INTRODUCTION
Allopurinol is the first-line urate-lowering therapy (ULT) to prevent gout by lowering serum urate (SU) to a target of 6 mg/dL in all patients who can tolerate the medication.1 The treat-to-target SU level approach instead of a fixed dose ULT strategy has been recommended by American College of Rheumatology and other organizations.2-4 Nonetheless, only 20-50% of patients achieve target SU within the US and Europe.5Patients who typically fail to achieve SU targets include those who have high SU (>9 mg/dL), moderate-to-severe chronic kidney disease (CKD stage ≥3), or urolithiasis. Patients with aforementioned conditions have a greater risk for gout flares and tophi formation.6,7 Additionally, hyperuricemia (defined as SU ≥6.8 mg/dL) is strongly associated with other chronic conditions, including hypertension,8,9 type 2 diabetes mellitus (T2DM),10 metabolic syndrome,11cardiovascular diseases (CVD) 12 and dyslipidemia with elevated low-density lipoprotein (LDL) cholesterol and hypertriglyceridemia.13
To optimize allopurinol use, several strategies have been proposed. One approach projects an allopurinol maintenance dose based on creatinine clearance (CrCl).14 However, this approach was developed with the specific goal to avoid the allopurinol-induced severe cutaneous adverse reaction (SCAR) and not to achieve target SU. This approach may be sensible because impaired renal function correlated with the development and poor prognosis of allopurinol induced SCAR.15-17 Given this CrCL-based dose approach, it is understandable that only 19% of patients achieved target SU.18 Starting allopurinol dose based on estimated glomerular filtrate rate (eGFR) has been proposed.19Similarly, the goal was to prevent allopurinol-induced SCAR, with the authors asserting that the starting dose, not the maintenance dose, correlated with the incidence of allopurinol-induced SCAR. Stamp et al19 reported that dose titration is often required to achieve target SU in patients who tolerate allopurinol. An approach that encourages safe targeting of optimal allopurinol dosage to achieve target SU remains elusive. This situation creates a gap in tools that specifically address the goal of dose optimization with the intended purpose of mitigating acute and chronic complications associated with hyperuricemia and gout.

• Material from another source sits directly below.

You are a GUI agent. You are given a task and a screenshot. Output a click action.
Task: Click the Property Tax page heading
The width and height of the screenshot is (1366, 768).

Genome-wide association studies (GWAS) provide insights on how single nucleotide polymorphisms (SNPs) in key transporter genes can impact treatment outcomes. The ABCG2 (BCRP) rs2231142C>A is associated with SU-lowering response to allopurinol20-23 and has been suggested as a guide to improve drug dosage and/or selection by identifying patients in need of alternate therapeutic approaches. The SLC22A12 (URAT1) rs505802C>T is not only associated with the risk of hyperuricemia,24 but also importantly associated with the exposure of serum oxypurinol, the active metabolite of allopurinol.25 These two transporters, BRCP and URAT1, may prove to be important when identifying genomic based sources of variability in response to allopurinol.
Several population pharmacokinetics (PK)26,27 and pharmacokinetic-pharmacodynamic (PKPD)28-31 models have been developed. Despite these models identifying that body mass, renal function, and concomitant medications, including diuretics and uricosurics, are important factors, none of the studies illustrated a strong association between SNPs and either PK or PD parameters for oxypurinol. Furthermore, most of the studied populations are of European descent.
The aims of this project were to (1) develop a population PKPD model to characterize the relationship between serum oxypurinol and SU, (2) quantify the effects of relevant clinical characteristics and SNPs identified from GWAS on the PKPD effects for oxypurinol, and (3) predict the allopurinol maintenance dose to achieve target SU of <6 mg/dL.